Nem precisa dizer que a tal frase fora repetida, naquele
trajeto entre a “jaula de cegos” – como carinhosamente era cognominado o
Instituto – e as imediações da Feira de São Joaquim, de onde mãe e filho embarcaram
em um ônibus que os levara até a calçada.
Mas, para o filho que estava há poucas horas de seu torrão
natal, pouco importava se o seu irmão falecido era preferido em detrimento dele.
O que importava mesmo é que, ele, finalmente, embarcaria no
Pirulito e, ao chegar na estação São Francisco, estaria pisando em um espaço
que já lhe era familiar. No entanto, a viagem foi concluída antes da aguardada
estação, uma vez que a “agulha” estava fechada, o que obrigara o trem a esperar
a sua abertura, para poder prosseguir. Como o lugar onde se dera a interdição
temporária era próximo da moradia de dona Amanda, ela desceu ali mesmo, talvez
a uns trezentos metros do seu modesto lugar de morada.

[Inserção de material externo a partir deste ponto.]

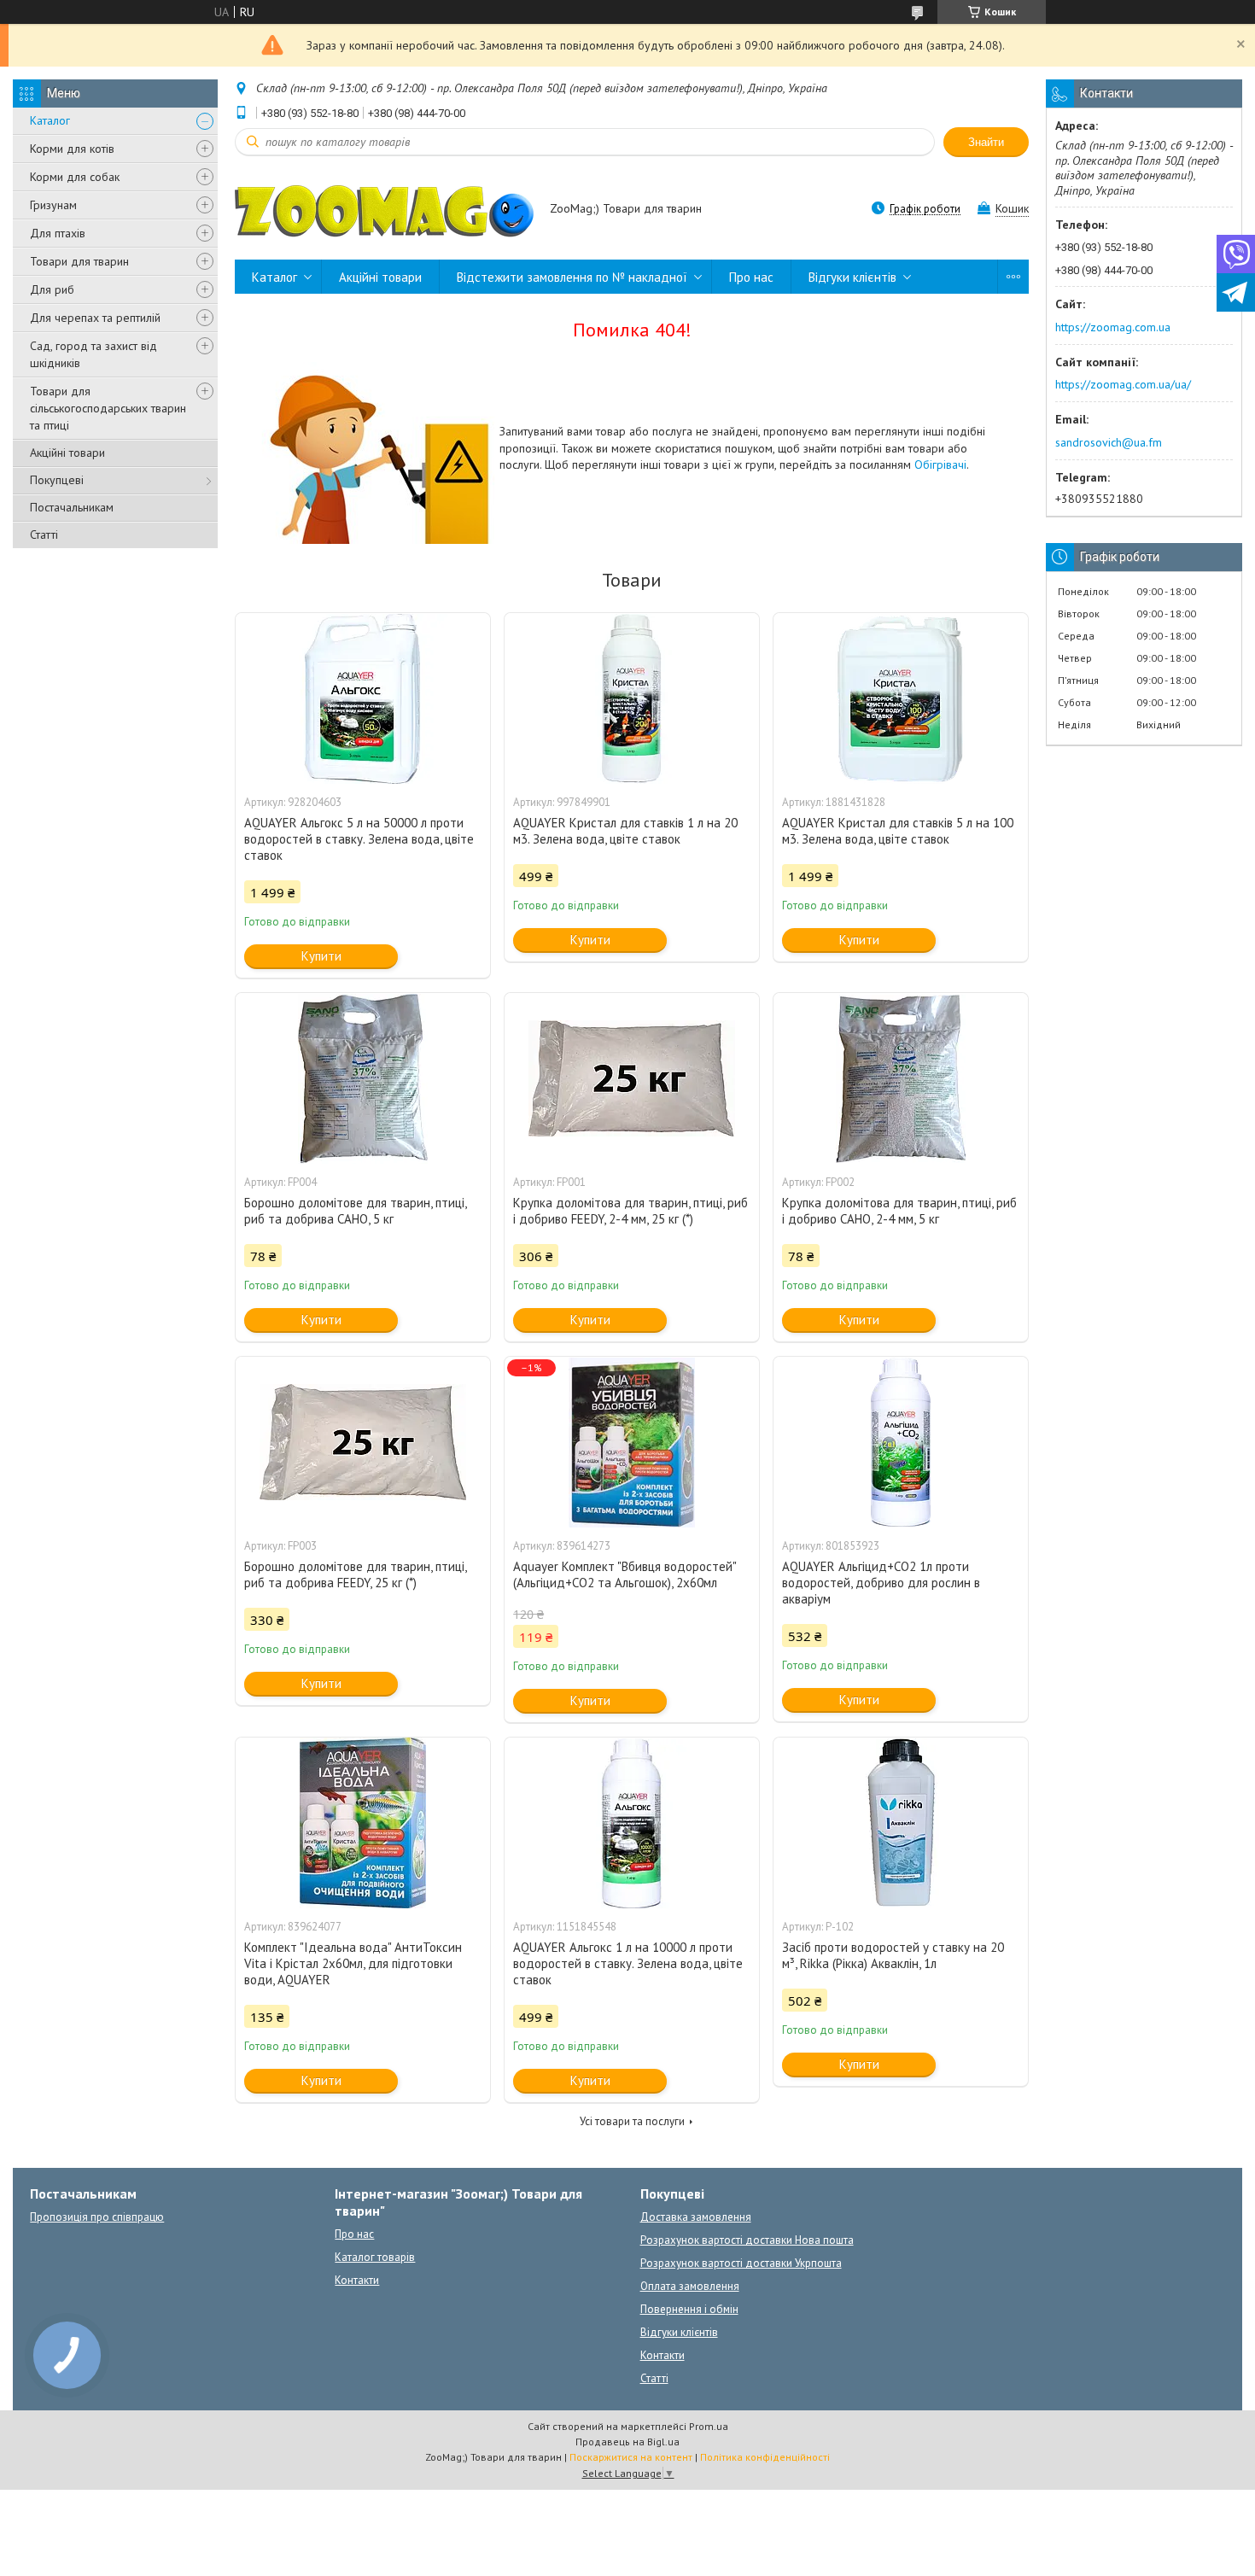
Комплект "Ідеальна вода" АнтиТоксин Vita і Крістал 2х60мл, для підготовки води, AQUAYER (353, 1963)
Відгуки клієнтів (852, 277)
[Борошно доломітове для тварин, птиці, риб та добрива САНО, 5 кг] (363, 1078)
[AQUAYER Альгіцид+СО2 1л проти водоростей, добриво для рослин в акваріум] (900, 1442)
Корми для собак (75, 176)
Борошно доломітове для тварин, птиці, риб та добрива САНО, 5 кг (355, 1211)
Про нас (751, 277)
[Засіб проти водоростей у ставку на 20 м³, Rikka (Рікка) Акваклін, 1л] (900, 1823)
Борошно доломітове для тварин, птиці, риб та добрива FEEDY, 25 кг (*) (355, 1574)
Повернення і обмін (689, 2309)
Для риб (52, 289)
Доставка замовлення (695, 2217)
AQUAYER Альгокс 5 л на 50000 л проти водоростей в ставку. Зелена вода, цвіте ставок (359, 839)
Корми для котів (72, 148)
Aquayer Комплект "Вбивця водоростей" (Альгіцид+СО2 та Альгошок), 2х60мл (624, 1574)
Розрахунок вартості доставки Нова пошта (747, 2240)
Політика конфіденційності (765, 2456)
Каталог (50, 120)
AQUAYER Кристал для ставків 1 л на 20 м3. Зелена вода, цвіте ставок (625, 831)
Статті (44, 534)
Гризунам (53, 205)
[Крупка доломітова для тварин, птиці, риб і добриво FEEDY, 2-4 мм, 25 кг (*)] (632, 1078)
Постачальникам (72, 507)
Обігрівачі (940, 464)
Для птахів (57, 233)
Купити (321, 956)
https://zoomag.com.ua (1112, 327)
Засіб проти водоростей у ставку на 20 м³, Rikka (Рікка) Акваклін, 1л (893, 1955)
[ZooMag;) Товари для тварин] (384, 210)
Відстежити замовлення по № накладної (572, 277)
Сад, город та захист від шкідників (93, 354)
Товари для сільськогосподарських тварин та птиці (108, 408)
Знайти (986, 142)
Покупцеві (57, 480)
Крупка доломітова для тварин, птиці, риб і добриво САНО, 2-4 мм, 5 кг (899, 1211)
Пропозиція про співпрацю (97, 2217)
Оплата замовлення (689, 2286)
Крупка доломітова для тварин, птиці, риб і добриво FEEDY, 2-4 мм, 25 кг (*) (630, 1211)
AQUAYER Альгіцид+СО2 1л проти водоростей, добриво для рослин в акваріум (881, 1582)
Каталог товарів (375, 2257)
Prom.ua (708, 2426)
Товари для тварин (79, 261)
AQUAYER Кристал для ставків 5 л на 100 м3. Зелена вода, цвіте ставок (897, 831)
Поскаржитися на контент (630, 2456)
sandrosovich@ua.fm (1108, 442)
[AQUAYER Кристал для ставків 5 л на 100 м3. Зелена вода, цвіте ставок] (900, 698)
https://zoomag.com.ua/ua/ (1123, 384)
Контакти (357, 2280)
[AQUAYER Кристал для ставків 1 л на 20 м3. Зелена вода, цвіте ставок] (632, 698)
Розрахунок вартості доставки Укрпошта (741, 2263)
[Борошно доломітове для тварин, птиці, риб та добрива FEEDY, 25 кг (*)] (363, 1442)
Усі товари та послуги (632, 2121)
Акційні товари (67, 452)
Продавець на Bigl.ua (627, 2441)
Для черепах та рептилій (95, 317)
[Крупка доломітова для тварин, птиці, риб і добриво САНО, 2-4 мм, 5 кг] (900, 1078)
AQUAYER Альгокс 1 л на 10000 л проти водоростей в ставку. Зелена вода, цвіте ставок (628, 1963)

Ah, quase dez da noite. Que dia maravilhoso foi aquele, dia
que teve um desfecho tão inesperado, quanto diferente do anterior: não dormira
trancado a chave, como dormiriam os sentenciados de grande periculosidade!
https://youtu.be/0Blw9bVFgEA
José Jorge Andrade Damasceno – escrito em sábado, 31 de
julho de 2021; revisto e publicado em domingo, 01 de agosto de 2021.